Extract the passage of the NFL forum thread below that starts at "For my Cards, they" and ends at "about your team?", copying it word for word.

Excerpt to read:
+ + + + +

# 2008-2009 NFL Thread



## Vince (Sep 1, 2008)

Since the last post in the NFL thread was in January, I figure we'll start a new one  The old thread is located here.

I think the Patriots & Colts are the clear favorites to win the Super Bowl this year, I think the Bills will improve, I think Kansas City will be the worst team in the league, and I think the Cardinals will win the NFC west.

I'm hoping Adrian Peterson has a spectacular 2nd season, that Matt Ryan does well with Atlanta and begins improving that team, and of course I'm totally pulling for the 49ers, Seahawks, and Rams to implode.  I'm also hoping everything goes OK for New Orleans with this nasty batch of storms and the Saints can play home games this year.

For my Cards, they seem very improved over last year personnel-wise with their upgrades on defense, but with games against the Giants, Cowboys, and Patriots, I see some really hard games on the schedule for them this year. They were 1 missed field goal away from the playoffs last year though, and there's some excitement in town about them. We'll see if they can deliver.

How about your team?


----------



## yellowv (Sep 1, 2008)

The Dolphins will return to glory this year.  

GO FINS!!!


----------



## ohio_eric (Sep 1, 2008)

Eric's semi-fearless predictions.

+ + + + +

Material provided:
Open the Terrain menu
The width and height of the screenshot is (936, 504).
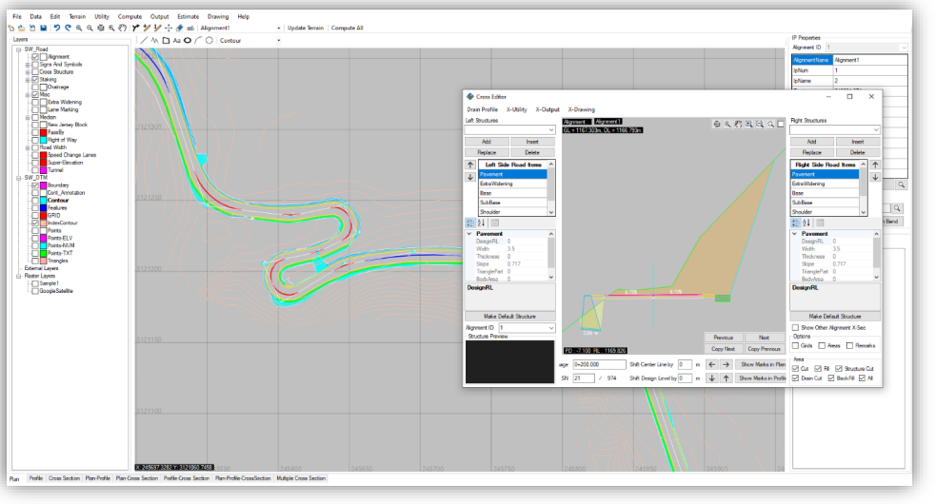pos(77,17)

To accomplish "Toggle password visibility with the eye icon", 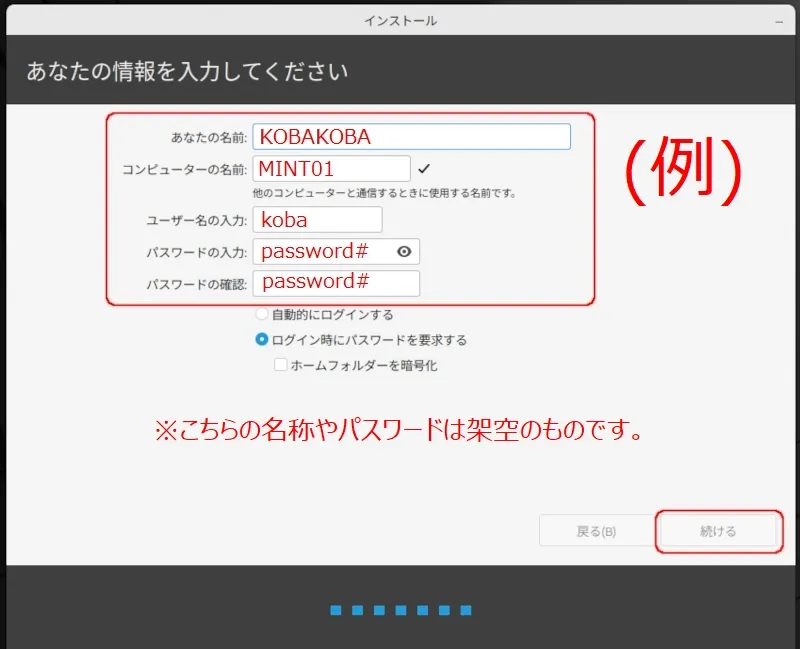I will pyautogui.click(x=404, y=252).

+ + + + +

Completed task:
For my Cards, they seem very improved over last year personnel-wise with their upgrades on defense, but with games against the Giants, Cowboys, and Patriots, I see some really hard games on the schedule for them this year. They were 1 missed field goal away from the playoffs last year though, and there's some excitement in town about them. We'll see if they can deliver.

How about your team?